Goal of the exercise:
Your answer should repeat every line of the records below in which the word "will" appears.

· · · · ·

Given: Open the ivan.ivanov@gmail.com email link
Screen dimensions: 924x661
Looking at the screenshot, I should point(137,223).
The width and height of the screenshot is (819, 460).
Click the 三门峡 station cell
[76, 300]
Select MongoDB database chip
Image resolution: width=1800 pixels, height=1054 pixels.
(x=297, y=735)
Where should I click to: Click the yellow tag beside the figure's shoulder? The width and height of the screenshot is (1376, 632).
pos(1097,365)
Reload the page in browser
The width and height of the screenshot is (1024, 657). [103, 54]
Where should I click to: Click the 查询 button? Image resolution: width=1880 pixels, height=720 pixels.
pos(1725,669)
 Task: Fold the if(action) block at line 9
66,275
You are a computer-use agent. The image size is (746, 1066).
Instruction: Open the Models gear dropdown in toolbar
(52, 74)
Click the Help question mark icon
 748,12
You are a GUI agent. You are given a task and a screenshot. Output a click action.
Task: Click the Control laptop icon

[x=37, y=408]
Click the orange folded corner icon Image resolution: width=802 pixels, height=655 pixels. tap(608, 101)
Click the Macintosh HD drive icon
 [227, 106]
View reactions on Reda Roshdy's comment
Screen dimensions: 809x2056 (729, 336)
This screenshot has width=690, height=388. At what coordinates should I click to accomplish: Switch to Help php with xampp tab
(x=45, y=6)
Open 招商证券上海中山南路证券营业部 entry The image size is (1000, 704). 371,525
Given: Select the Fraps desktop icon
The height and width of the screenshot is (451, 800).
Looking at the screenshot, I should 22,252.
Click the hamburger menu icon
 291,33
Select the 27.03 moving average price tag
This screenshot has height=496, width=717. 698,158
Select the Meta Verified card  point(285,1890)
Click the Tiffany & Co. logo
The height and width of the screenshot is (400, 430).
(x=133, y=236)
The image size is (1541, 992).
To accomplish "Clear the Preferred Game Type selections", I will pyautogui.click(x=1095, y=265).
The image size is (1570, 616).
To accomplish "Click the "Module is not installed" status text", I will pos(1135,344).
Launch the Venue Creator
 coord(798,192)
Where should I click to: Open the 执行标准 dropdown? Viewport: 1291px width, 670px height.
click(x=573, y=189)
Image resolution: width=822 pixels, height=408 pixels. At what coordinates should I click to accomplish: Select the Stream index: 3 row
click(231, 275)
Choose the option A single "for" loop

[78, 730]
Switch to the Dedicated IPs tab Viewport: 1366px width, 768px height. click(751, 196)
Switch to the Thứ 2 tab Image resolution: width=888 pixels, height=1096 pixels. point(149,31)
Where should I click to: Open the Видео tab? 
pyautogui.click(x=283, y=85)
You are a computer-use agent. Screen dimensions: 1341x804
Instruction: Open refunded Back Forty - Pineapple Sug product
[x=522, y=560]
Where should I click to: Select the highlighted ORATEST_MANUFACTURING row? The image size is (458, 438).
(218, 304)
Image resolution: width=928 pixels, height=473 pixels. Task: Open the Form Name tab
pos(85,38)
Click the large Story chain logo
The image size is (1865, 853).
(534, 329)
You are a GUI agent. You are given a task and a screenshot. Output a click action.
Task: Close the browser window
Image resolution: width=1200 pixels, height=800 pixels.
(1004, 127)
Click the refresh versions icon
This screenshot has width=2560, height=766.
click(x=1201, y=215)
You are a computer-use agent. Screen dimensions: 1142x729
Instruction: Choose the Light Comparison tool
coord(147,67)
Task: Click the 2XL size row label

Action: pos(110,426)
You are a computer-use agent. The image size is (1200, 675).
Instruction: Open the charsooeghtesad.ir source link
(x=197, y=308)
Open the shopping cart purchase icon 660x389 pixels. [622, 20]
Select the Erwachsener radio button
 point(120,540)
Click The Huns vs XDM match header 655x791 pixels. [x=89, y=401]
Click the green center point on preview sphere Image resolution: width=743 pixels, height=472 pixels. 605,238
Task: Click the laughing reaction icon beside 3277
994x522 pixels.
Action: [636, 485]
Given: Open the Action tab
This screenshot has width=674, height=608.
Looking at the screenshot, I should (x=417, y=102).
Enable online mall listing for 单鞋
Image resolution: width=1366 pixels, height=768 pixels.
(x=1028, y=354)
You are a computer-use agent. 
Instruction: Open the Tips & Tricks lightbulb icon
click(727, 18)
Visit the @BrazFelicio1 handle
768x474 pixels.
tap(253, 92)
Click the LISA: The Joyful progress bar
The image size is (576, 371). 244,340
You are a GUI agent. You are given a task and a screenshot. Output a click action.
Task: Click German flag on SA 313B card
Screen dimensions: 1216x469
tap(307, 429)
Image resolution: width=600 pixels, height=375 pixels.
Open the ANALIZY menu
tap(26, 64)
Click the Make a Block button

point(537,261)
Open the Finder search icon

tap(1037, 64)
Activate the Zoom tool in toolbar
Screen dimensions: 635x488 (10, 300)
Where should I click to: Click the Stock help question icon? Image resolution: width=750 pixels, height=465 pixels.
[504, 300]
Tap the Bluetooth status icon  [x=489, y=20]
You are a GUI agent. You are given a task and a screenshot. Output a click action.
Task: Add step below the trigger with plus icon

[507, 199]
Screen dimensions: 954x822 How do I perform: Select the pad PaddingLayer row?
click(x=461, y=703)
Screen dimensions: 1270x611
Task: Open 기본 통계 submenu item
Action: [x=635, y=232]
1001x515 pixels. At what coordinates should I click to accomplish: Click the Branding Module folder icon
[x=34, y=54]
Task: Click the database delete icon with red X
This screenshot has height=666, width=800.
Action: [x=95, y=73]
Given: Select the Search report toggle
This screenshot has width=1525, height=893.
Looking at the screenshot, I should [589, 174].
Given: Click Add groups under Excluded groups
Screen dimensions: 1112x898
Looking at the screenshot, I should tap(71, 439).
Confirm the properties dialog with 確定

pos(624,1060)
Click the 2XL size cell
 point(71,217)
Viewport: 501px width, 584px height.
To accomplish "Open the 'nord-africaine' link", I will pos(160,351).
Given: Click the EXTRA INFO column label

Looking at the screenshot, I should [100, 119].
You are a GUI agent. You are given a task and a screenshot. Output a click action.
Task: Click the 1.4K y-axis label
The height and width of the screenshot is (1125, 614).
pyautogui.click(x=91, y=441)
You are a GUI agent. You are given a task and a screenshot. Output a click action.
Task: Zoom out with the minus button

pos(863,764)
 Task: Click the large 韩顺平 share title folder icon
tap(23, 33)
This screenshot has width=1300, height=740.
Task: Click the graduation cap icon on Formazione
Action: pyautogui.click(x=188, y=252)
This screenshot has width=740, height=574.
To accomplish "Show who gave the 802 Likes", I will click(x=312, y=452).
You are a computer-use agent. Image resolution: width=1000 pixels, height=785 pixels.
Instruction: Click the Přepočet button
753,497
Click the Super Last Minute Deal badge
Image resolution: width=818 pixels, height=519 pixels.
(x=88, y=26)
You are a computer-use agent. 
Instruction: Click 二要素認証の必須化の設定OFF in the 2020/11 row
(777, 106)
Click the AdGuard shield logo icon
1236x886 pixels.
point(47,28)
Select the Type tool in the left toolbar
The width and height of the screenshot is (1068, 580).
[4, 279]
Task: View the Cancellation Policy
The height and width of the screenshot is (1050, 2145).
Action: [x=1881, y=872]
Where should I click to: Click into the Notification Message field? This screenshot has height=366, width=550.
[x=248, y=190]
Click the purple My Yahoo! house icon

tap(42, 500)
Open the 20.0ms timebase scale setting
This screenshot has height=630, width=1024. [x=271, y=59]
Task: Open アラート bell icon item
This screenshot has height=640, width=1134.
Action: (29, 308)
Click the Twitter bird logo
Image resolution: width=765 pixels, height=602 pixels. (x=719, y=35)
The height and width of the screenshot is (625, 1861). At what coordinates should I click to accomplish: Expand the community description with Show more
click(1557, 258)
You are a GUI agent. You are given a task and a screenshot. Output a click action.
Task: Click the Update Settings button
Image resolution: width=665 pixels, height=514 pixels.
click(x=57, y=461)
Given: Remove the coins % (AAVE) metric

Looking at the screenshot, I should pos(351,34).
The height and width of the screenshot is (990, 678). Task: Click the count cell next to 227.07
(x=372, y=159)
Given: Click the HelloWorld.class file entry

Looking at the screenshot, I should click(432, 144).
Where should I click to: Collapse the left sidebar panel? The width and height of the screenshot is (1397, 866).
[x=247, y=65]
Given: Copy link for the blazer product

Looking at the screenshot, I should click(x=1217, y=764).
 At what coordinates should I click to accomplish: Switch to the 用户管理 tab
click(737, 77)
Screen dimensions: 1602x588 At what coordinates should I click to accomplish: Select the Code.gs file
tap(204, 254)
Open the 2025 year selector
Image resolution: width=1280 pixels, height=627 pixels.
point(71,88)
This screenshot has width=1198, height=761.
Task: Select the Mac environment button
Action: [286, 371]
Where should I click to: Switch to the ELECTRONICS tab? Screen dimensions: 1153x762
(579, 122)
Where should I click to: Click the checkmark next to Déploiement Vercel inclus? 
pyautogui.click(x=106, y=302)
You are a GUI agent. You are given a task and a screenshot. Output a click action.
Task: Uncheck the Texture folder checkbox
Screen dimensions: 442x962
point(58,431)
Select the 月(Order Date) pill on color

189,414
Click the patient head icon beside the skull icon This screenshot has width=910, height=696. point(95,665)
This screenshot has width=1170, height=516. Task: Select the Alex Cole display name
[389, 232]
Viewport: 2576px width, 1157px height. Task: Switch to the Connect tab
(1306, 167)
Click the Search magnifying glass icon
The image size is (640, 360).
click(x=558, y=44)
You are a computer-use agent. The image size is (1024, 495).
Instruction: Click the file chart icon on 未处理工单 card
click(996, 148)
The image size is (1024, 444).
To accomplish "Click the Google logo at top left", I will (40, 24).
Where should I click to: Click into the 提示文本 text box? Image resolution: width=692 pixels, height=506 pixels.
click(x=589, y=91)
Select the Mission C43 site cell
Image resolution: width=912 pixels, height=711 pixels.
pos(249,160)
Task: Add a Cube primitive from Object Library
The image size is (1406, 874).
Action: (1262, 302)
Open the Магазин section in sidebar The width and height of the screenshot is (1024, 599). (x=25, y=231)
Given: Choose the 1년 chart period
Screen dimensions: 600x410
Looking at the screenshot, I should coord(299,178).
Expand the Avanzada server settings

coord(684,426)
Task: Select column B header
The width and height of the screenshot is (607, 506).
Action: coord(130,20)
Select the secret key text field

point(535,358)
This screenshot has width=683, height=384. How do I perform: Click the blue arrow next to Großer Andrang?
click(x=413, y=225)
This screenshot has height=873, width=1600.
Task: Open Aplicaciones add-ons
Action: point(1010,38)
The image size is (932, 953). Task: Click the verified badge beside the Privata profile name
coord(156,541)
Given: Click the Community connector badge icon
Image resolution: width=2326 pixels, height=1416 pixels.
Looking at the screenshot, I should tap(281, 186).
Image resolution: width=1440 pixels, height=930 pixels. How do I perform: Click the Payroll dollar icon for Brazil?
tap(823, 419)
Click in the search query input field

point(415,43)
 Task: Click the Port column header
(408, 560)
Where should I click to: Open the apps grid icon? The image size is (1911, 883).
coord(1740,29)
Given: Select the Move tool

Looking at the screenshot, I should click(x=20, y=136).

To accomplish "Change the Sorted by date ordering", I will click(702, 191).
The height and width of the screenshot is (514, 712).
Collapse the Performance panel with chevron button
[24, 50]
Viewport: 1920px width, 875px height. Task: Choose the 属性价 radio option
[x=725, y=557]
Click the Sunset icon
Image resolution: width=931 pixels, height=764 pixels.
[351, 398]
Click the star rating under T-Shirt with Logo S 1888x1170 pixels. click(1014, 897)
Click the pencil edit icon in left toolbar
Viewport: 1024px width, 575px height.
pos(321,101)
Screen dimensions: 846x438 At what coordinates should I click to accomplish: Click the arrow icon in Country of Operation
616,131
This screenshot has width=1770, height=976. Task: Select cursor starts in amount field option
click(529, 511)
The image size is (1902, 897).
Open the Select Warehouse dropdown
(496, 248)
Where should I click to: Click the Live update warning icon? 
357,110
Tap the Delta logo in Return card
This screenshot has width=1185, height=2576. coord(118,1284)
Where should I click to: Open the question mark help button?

· · · · ·

Expected output:
To accomplish "Clear the Preferred Game Type selections", I will pyautogui.click(x=1095, y=265).
To accomplish "Click the "Module is not installed" status text", I will pos(1135,344).
To accomplish "Open the 'nord-africaine' link", I will pos(160,351).
To accomplish "Show who gave the 802 Likes", I will click(x=312, y=452).
To accomplish "Click the Google logo at top left", I will (40, 24).
To accomplish "Change the Sorted by date ordering", I will click(702, 191).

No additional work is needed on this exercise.